Looking back, there can be no doubt that 2006 was a critical year for EADS.
Events within the Company during the past year have given cause to reflect on the quality of the supervision over its main subsidiary Airbus and to ask critical questions about its management or, more deeply, about its organisational structure. Shareholders have asked critical questions, stakeholders have done so too, as have observers from different areas of society.
The symptoms have become apparent: vital data regarding our key subsidiary Airbus and our critically important A380 programme were not appropriately assessed by Airbus and thus not reported with the necessary accuracy and timeliness, nor was the Company prepared in due time for the competitive challenges.
This failure has hampered the ability of Corporate Management and the Board to steer the Company in the right direction and led to deplorable consequences.Change needed to pave the way for continuity
EADS’
corporate governance has been in place since the foundation of the Company in 2000. For many years, EADS exceeded its targets and outperformed its competitors and created jobs and it created value. The Company’s governance supported this, while safeguarding sovereignty issues that are a distinctive feature of our industry – an industry central to our national economies through its positive contributions to technology, exports and of course employment. EADS’ governance successfully fostered the combined interests of the Company’s shareholders and its stakeholders.
Despite these achievements, the Board had to address the root causes of the deficiencies that surfaced in 2006. The Board took wide-ranging decisions to improve the governance model.
Of prime importance were the decisions taken by the Board concerning the management of the Company.
Based on a recommendation from the strategic shareholders, the Board appointed Louis Gallois, a long-standing member of the Board of EADS and an experienced manager also in the field of aerospace, as one of the two Chief Executive Officers. Together with the other Chief Executive Officer Thomas Enders, he is tasked to lead the company into a better future.
No doubt the two CEOs have a lot of challenges ahead of them, and the entire Board is supporting their efforts to succeed in every possible way.
To increase integration and reduce complexity, the Board appointed Louis Gallois to act concurrently as Airbus CEO. To support Mr. Gallois in his dual function, Hans Peter Ring, the EADS Chief Financial Officer, was also appointed CFO of Airbus, and Fabrice Brégier, the former CEO of Eurocopter, was appointed Chief Operating Officer of Airbus.

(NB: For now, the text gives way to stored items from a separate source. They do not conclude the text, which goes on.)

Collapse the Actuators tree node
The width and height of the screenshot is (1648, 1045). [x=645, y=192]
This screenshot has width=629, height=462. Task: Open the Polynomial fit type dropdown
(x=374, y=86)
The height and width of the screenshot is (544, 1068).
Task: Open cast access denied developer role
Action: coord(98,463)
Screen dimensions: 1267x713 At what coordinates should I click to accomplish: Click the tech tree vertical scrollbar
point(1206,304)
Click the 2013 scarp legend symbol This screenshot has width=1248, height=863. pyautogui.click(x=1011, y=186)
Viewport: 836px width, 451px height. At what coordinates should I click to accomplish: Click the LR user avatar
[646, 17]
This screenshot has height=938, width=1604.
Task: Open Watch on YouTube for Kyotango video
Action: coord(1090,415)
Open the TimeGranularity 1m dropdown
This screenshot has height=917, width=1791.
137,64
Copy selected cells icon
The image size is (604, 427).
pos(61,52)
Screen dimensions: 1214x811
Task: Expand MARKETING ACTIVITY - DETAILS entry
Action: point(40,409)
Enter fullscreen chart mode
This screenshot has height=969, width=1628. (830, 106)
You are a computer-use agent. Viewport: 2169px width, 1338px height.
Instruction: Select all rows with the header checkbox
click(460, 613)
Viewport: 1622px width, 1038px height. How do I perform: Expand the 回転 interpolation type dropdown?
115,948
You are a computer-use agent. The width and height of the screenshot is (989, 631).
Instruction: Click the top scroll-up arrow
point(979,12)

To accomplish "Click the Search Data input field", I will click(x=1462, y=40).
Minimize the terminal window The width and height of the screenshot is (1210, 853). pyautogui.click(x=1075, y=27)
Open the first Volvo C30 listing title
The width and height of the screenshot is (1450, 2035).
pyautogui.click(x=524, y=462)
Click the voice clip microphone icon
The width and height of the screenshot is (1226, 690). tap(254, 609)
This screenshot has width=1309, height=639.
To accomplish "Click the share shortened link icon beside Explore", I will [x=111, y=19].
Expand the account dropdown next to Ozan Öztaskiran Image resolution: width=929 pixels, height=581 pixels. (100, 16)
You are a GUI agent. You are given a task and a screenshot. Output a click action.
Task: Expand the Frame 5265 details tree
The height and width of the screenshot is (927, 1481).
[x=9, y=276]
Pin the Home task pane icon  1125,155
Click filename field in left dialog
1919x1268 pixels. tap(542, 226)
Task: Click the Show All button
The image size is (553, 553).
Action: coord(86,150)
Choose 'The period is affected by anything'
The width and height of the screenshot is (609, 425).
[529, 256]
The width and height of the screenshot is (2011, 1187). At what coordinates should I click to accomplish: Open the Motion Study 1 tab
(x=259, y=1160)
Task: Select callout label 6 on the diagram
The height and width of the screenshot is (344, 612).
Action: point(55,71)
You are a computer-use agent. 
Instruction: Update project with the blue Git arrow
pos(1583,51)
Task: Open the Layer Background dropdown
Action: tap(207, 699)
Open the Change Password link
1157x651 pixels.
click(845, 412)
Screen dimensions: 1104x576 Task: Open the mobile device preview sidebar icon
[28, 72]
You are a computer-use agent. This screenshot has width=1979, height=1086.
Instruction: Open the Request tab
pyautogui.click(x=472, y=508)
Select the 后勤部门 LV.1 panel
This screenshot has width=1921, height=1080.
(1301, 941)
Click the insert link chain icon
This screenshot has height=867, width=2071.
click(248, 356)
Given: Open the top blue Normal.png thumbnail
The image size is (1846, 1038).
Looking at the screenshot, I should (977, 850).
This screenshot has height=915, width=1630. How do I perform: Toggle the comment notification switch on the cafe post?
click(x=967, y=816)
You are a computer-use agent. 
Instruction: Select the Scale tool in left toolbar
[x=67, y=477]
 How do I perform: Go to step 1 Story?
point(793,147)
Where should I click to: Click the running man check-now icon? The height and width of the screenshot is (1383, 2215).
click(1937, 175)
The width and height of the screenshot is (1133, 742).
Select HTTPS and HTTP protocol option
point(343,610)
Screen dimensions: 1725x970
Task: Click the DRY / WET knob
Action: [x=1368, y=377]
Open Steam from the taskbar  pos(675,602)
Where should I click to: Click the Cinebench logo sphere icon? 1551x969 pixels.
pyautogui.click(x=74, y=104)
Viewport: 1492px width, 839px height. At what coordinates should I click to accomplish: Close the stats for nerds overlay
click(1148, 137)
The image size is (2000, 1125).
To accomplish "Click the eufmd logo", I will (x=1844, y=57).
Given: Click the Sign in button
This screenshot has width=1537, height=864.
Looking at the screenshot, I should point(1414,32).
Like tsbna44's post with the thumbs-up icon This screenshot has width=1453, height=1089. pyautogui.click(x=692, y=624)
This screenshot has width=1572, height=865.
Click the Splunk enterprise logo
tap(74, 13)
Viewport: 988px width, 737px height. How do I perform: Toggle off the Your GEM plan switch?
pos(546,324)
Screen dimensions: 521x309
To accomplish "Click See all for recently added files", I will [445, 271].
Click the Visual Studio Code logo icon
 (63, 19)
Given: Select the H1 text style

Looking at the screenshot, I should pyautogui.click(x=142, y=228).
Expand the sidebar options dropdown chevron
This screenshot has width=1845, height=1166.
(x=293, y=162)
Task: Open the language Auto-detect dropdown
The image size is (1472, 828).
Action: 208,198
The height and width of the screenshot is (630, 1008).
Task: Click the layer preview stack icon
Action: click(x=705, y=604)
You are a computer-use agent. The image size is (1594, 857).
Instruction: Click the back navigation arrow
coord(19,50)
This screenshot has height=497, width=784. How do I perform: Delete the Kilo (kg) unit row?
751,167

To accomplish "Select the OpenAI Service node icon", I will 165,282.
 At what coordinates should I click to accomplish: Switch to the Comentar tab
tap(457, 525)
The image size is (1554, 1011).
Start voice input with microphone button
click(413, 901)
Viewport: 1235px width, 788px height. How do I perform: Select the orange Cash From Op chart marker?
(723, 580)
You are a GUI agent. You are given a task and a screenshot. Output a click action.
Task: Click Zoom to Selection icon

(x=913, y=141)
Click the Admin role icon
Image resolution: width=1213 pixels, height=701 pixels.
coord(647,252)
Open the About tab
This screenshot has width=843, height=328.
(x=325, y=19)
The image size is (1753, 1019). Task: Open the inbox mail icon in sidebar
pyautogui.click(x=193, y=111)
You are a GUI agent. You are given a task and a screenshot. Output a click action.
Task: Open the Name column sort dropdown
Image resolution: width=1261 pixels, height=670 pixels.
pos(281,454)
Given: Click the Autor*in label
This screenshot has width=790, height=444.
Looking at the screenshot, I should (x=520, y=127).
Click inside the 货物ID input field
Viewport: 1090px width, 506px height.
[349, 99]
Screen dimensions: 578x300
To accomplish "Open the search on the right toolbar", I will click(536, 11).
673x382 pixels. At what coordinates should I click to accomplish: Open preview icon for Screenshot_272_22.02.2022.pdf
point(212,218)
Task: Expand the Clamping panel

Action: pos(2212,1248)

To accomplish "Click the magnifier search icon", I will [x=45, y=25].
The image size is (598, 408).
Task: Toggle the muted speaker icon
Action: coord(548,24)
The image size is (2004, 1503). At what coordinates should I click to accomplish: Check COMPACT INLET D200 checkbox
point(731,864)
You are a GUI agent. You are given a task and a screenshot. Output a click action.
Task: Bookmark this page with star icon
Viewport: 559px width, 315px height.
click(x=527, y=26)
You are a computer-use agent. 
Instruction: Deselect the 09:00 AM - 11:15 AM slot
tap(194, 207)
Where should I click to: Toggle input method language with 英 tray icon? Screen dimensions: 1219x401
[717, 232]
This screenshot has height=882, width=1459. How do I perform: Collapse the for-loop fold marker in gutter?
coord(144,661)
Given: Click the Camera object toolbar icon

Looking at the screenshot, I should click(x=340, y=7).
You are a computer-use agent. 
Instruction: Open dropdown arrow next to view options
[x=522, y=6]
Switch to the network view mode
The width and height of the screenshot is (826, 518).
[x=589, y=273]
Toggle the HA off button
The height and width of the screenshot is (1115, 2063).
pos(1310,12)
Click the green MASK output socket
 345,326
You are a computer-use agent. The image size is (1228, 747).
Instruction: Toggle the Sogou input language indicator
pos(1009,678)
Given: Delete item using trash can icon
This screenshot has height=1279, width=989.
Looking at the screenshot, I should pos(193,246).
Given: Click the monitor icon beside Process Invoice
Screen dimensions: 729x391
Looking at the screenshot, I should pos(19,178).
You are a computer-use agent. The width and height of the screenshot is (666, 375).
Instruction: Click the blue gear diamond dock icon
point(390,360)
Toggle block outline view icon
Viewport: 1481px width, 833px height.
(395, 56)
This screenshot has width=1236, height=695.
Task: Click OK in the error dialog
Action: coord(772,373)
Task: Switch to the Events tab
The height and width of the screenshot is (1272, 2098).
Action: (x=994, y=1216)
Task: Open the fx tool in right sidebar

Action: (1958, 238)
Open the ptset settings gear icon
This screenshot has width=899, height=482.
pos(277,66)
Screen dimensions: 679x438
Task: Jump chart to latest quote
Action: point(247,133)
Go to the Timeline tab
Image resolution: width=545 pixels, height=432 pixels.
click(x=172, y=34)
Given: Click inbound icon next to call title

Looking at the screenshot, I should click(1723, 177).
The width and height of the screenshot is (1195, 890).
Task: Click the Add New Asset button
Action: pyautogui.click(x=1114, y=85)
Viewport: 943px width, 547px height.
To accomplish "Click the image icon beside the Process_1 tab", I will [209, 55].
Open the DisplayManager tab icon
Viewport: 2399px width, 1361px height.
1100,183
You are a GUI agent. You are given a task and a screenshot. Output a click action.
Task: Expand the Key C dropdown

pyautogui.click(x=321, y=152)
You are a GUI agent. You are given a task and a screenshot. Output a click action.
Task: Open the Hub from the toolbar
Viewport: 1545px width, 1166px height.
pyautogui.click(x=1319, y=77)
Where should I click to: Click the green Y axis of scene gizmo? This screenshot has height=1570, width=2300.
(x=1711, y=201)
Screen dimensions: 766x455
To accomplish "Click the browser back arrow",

In parallel, the Board charged a working group composed of experts, including the Chief Technical Officer, and outsiders familiar with our industry, to study the root causes of the A380 delay. These included an extremely challenging timeline for the development, type certification and production ramp-up plans and an insufficient Airbus integration which revealed that the previous system of four national companies and clear accountabilities had not been adequately replaced within an integrated model to ensure the same level of control. Furthermore, there had been a lack of integration with regard to processes and tools (e.g. digital design tools) at different Airbus locations, and the high level of customisation to accommodate customer requirements had resulted in immense complexity and a slow learning curve.
As a consequence, with the full support of EADS’ top management and the entire Board, the Airbus management initiated the
Power8 programme to cope with the challenges in the market place, above all the negative impact of the USD-Euro exchange rate development, declining market prices, and the lower costs in other countries along with the high costs at Airbus facilities.
The restructuring became even more pressing as a result of expected losses in income and cash caused by the A380 delay and the urgent need to develop the A350 Family programme.
On top of all of this, a series of measures that add momentum to the integration effort is being cascaded down the entire organisation in EADS and Airbus.
Core shareholders’ commitment
The Board discussed in detail the effects which a reduced dividend might have on the capital market and on the ongoing Power8 programme. Due to the diverging positions, the Board could not come to a common proposal, which leaves the decision on the cash distribution and its amount to the proposal by shareholders from the free float at the Annual General Meeting.
In a move that had been indicated by the core shareholders and therefore long expected by the markets, the EADS industrial co-shareholders sold a part of their equity stakes in 2006 and early 2007. This increased the free float and thus also the weight of EADS in various stock indices.
The core shareholders of EADS demonstrated their commitment to the Company’s long-term perspectives by supporting the launch of the A350XWB programme, which promotes EADS’ long-term market and technology leadership.
We know that EADS is facing tough challenges; the Board has launched strong actions to allow the Group to overcome them. We will strongly support the management to put EADS back on track.